Reading Keith’s post “Burning Down the House, I surfed over to planet 3.0 where I found discussions of flooding in Thailand
Micheal posted the questions
Right now there are astonishing floods in Thailand. How, for example, should we think of them? Are they once-in-a-lifetime floods? Or unheard-of floods? If they are once-in-a-lifetime floods, are they becoming twice-in-a-lifetime floods? How much does that matter?
My first thought was: I have no idea. While I have some familiarity of with the frequency of flooding on the now flat-banked Des Plaines river in Illinois, I have no idea whether people are being displaced because, over time, they decided to build in places that flood often, or whether the new areas are being flooded. That means if I were thinking about what this flood tells me about climate change, I’d have say: I have no idea.
I did a little googling. I can’t say I really found information that helps me place the flood in context of climate change. But I did learn the answer to one of Tobis’s questions.
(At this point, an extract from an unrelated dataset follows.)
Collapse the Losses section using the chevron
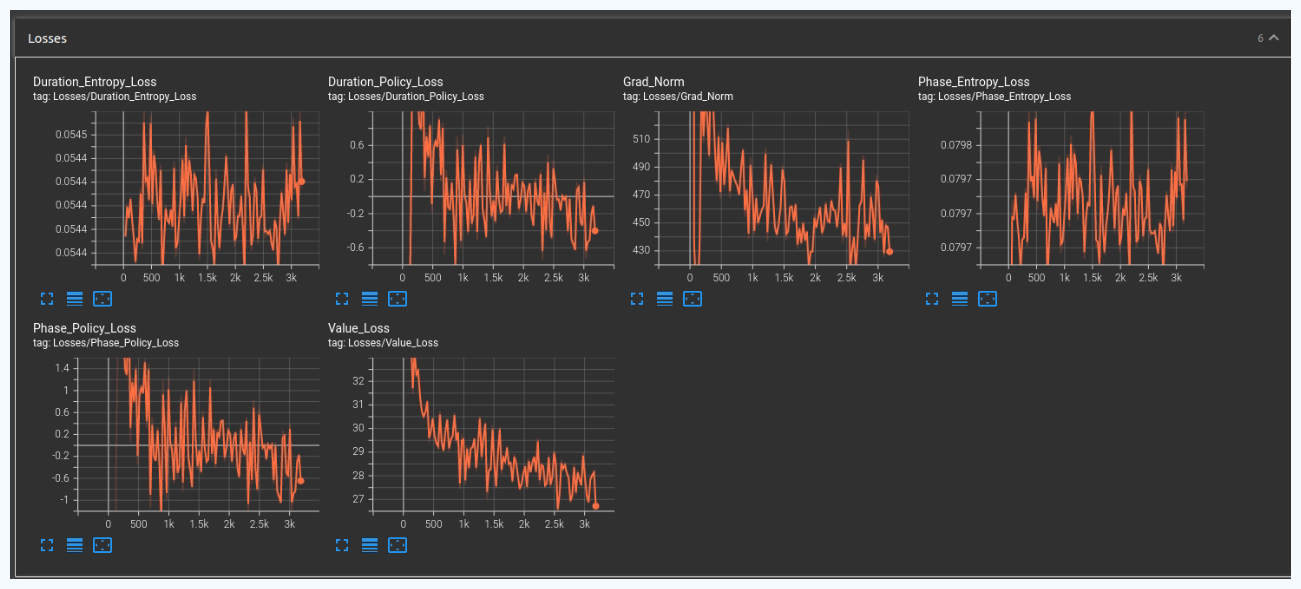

Flooding of Bangkok would not be “unheard-of”. It happened in 1942 but has not yet happened in 2011. Of course, this still doesn’t tell me whether the current flood is as bad or worse than that in 1942, whether man-made factors including but not limited to climate change have made the current floods worse.
YouTube didn’t exist in 1942. Still, I did find a movie about 1942 flooding that the flood look like an inconvenience for some and lots of fun for others. At minute 5, I see what appear to be a bunch of prosperous tourists wearing clean, freshly pressed clothes frolicking in the flood waters!
Had YouTube existed, I’m sure we’d get a broader view of the event.
Where did that guy smoking a cigarette sitting in the water stash his pack – maybe in his left shirt sleeve? The thinking observers want to know.
Pielke, Jr has studied whether flooding can be attributed to AGW, with his answer being “no.” One article of his:
http://rogerpielkejr.blogspot.com/2011/02/flood-disasters-and-human-caused.html
Ah, the Venice of the East. Beautiful city. Sinking two inches a year due to subsidence. Authorities playing squeeze the balloon by building up the banks of the Chao Phraya river a bit at a time.
Quick internet search shows extensive flooding in 1983, 1995, experienced 4.25 meters of flooding in 1785, 3.2 meters of flooding in 1819.
As for the cigarettes, they used to buy them one at a time, so there may not be a pack to search for. Don’t know if they still do that, though.
Some flooding is not unusual in Bangkok (i.e. flooding to the extent that would be news worthy in most cities but which the residents of Bangkok take in their stride). Many roads are built over the paths of former canals.
Historical comparisons aren’t going to be very useful. Prior to the Asian economic collapse in the late 1990s Bangkok had undergone a massive expansion – both in the extent of the city and the size of the buildings.
The answer to that depends on how much of the flooding is associated with severe precipitation events and how much of it is associated with land-usage changes.
I’ll recommend this again.
The problem with some people is they see their favorite boogey-man in everything, and more pedestrian explanations aren’t ever allowed to be considered.
Carrick–
I agree about the land-use changes. One of the reasons I understand the Des Plaines river issues is I grew up in a house just adjacent to the flood plain. The river runs through the east side of Libertyville, Illinois, and along that stretch, for long time, ran through mostly forest preserve and farms. Further south, the town of Des Plaines suffers worse when it rises because the river runs through parts that were developed longer ago, and to some extent upstream building may be permitting water to rush to the river faster, making Des Plaines more flood prone. My mother is mostly downstream of a big forest preserve region that permits the river to spread quite a bit when it floods. So, the flood plain in her back yard isn’t as strongly affected by upstream development.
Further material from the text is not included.